Many Associations confront themselves with the difficult choice of
not having enough financial resources to move forward with paving, roofing, painting or repairs. End result: everything seems
to be in chaos; and no hope.
In fact, some communities have problems getting vendors or workers.
These communities do not pay as agree, no because they do not want to; rather they do not have the funds available.
The reason for this is usually a cash flow issue. Simply, the
Association may not have the financial resources to fund the jobs needed to fix the problems, or the reserves are under funded.
In these situations the Association would have to raise the monthly
fee, impose a special assessment, or a combination of both, or look forward to external financing.

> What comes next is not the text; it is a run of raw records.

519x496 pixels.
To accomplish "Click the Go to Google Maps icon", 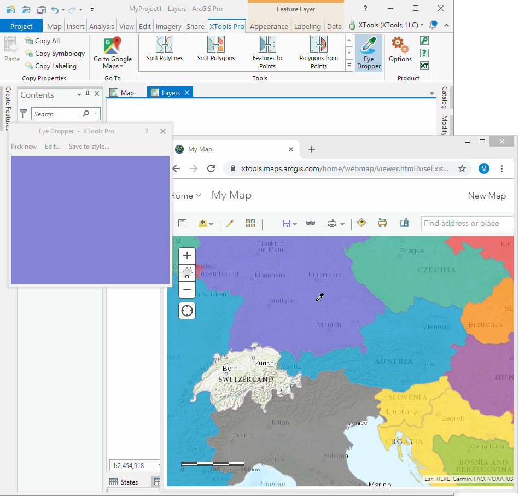I will pyautogui.click(x=113, y=45).
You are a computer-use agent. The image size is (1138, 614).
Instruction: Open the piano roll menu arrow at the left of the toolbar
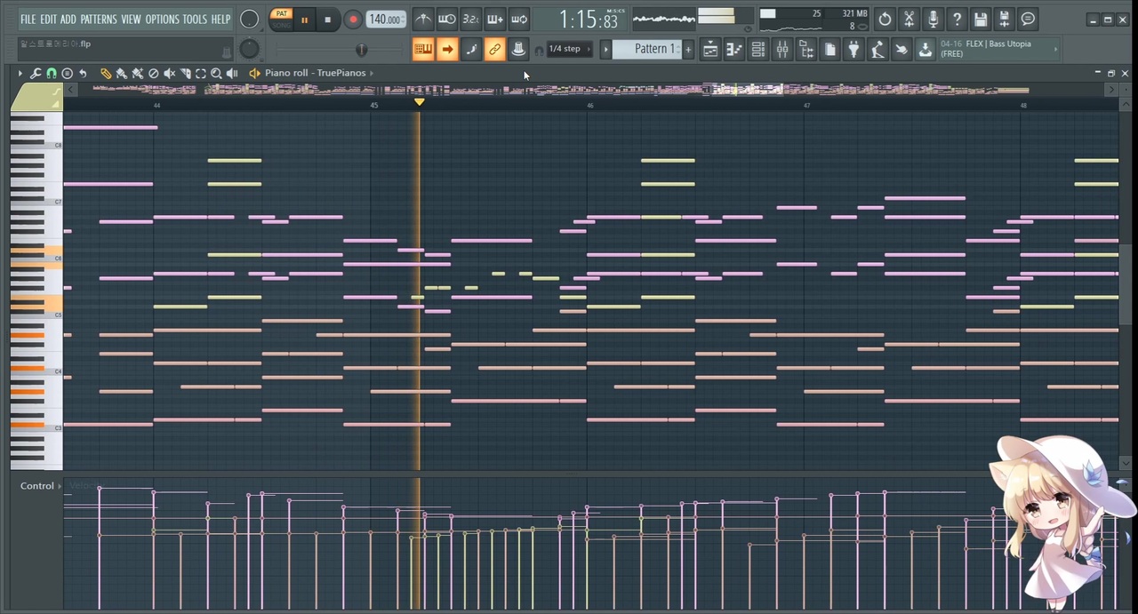tap(20, 74)
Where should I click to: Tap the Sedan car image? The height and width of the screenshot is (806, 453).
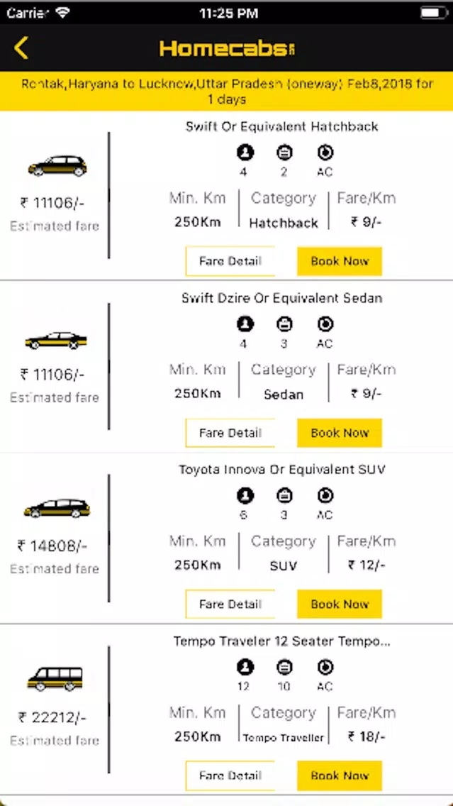(x=56, y=341)
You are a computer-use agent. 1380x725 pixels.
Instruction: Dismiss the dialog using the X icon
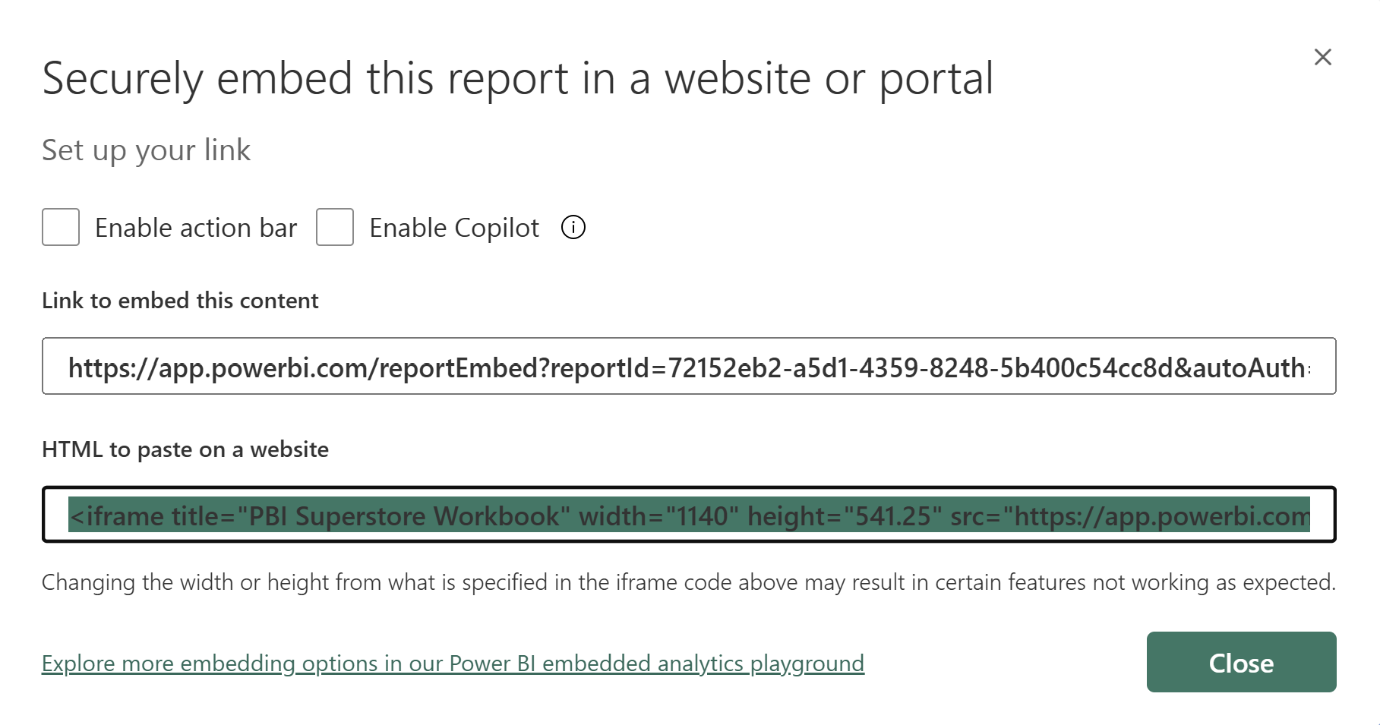coord(1322,57)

The choices are very difficult and maybe impossible, either because
the financial possibilities of the owners may not permit an increase in the maintenance fee, or that the special assessment
would be so onerous that it may not be feasible to implement it. Florida’s communities historiography is plenty of
cases.
However, once it has been determined that external financing is necessary,
the proceeds from the loan must be kept separate from the operating account, since commingling the funds would be very confusing
and diluting the efforts by the Board to identify the restored assets and other expenditures not contemplated in the
operating budget.
This is the reason why our Accounting Manager, keeps separate
schedules and prepare special reports, with emphasis in showing, at any moment in time, the composition of the ending balances
and the line items where the expenditures have been made.
Our Accounting Manager, a professional with long experience working
at listed public companies in Wall Street.
Gold Property Management and Associates, Inc, have been approached
by a few banking institutions that would lend money to community Associations on a medium term basis that either would
make the increase fee or the special assessment unnecessary, or affordable.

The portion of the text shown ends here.